WHAT YOU NEED TO DO:
Below are records that must be duplicated exactly.

PROVIDED DATA:
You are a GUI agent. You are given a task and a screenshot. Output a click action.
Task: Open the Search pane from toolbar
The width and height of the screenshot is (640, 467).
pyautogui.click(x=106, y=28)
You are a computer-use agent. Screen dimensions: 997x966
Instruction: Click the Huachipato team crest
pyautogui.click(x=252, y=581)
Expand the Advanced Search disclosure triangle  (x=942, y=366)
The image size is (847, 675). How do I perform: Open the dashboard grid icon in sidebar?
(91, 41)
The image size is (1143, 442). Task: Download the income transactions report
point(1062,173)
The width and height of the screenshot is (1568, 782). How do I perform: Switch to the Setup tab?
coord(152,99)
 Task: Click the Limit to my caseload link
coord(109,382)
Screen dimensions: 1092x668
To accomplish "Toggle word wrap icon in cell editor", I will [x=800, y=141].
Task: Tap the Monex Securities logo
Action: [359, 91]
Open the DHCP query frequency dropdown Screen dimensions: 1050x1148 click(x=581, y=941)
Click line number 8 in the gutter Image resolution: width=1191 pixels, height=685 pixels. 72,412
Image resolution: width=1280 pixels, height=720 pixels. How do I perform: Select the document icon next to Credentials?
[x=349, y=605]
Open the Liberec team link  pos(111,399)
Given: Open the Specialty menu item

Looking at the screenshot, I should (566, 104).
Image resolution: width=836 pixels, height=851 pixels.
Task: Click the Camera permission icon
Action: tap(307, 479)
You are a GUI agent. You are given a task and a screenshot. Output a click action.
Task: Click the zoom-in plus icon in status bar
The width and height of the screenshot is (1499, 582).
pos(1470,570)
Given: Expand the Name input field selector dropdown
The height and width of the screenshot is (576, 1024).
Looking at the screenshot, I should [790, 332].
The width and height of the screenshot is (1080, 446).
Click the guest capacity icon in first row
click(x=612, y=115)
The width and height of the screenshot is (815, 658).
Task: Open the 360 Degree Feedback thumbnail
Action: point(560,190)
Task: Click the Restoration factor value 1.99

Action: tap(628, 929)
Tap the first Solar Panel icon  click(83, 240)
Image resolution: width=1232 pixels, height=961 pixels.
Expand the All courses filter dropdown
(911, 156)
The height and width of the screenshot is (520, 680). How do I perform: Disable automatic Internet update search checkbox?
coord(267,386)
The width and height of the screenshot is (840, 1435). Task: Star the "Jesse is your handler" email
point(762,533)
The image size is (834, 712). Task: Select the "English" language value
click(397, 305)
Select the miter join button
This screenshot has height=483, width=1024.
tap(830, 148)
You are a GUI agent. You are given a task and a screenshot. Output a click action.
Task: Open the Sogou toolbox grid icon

RESPONSE TO THIS EXERCISE:
You are a GUI agent. You are given a task and a screenshot. Output a click action.
Task: Open the Search pane from toolbar
The width and height of the screenshot is (640, 467).
pyautogui.click(x=106, y=28)
You are a computer-use agent. Screen dimensions: 997x966
Instruction: Click the Huachipato team crest
pyautogui.click(x=252, y=581)
Expand the Advanced Search disclosure triangle  (x=942, y=366)
The image size is (847, 675). How do I perform: Open the dashboard grid icon in sidebar?
(91, 41)
The image size is (1143, 442). Task: Download the income transactions report
point(1062,173)
The width and height of the screenshot is (1568, 782). How do I perform: Switch to the Setup tab?
coord(152,99)
 Task: Click the Limit to my caseload link
coord(109,382)
Screen dimensions: 1092x668
To accomplish "Toggle word wrap icon in cell editor", I will [x=800, y=141].
Task: Tap the Monex Securities logo
Action: [359, 91]
Open the DHCP query frequency dropdown Screen dimensions: 1050x1148 click(x=581, y=941)
Click line number 8 in the gutter Image resolution: width=1191 pixels, height=685 pixels. 72,412
Image resolution: width=1280 pixels, height=720 pixels. How do I perform: Select the document icon next to Credentials?
[x=349, y=605]
Open the Liberec team link  pos(111,399)
Given: Open the Specialty menu item

Looking at the screenshot, I should (566, 104).
Image resolution: width=836 pixels, height=851 pixels.
Task: Click the Camera permission icon
Action: tap(307, 479)
You are a GUI agent. You are given a task and a screenshot. Output a click action.
Task: Click the zoom-in plus icon in status bar
The width and height of the screenshot is (1499, 582).
pos(1470,570)
Given: Expand the Name input field selector dropdown
The height and width of the screenshot is (576, 1024).
Looking at the screenshot, I should [790, 332].
The width and height of the screenshot is (1080, 446).
Click the guest capacity icon in first row
click(x=612, y=115)
The width and height of the screenshot is (815, 658).
Task: Open the 360 Degree Feedback thumbnail
Action: point(560,190)
Task: Click the Restoration factor value 1.99

Action: tap(628, 929)
Tap the first Solar Panel icon  click(83, 240)
Image resolution: width=1232 pixels, height=961 pixels.
Expand the All courses filter dropdown
(911, 156)
The height and width of the screenshot is (520, 680). How do I perform: Disable automatic Internet update search checkbox?
coord(267,386)
The width and height of the screenshot is (840, 1435). Task: Star the "Jesse is your handler" email
point(762,533)
The image size is (834, 712). Task: Select the "English" language value
click(397, 305)
Select the miter join button
This screenshot has height=483, width=1024.
tap(830, 148)
You are a GUI agent. You are given a task and a screenshot. Output a click action.
Task: Open the Sogou toolbox grid icon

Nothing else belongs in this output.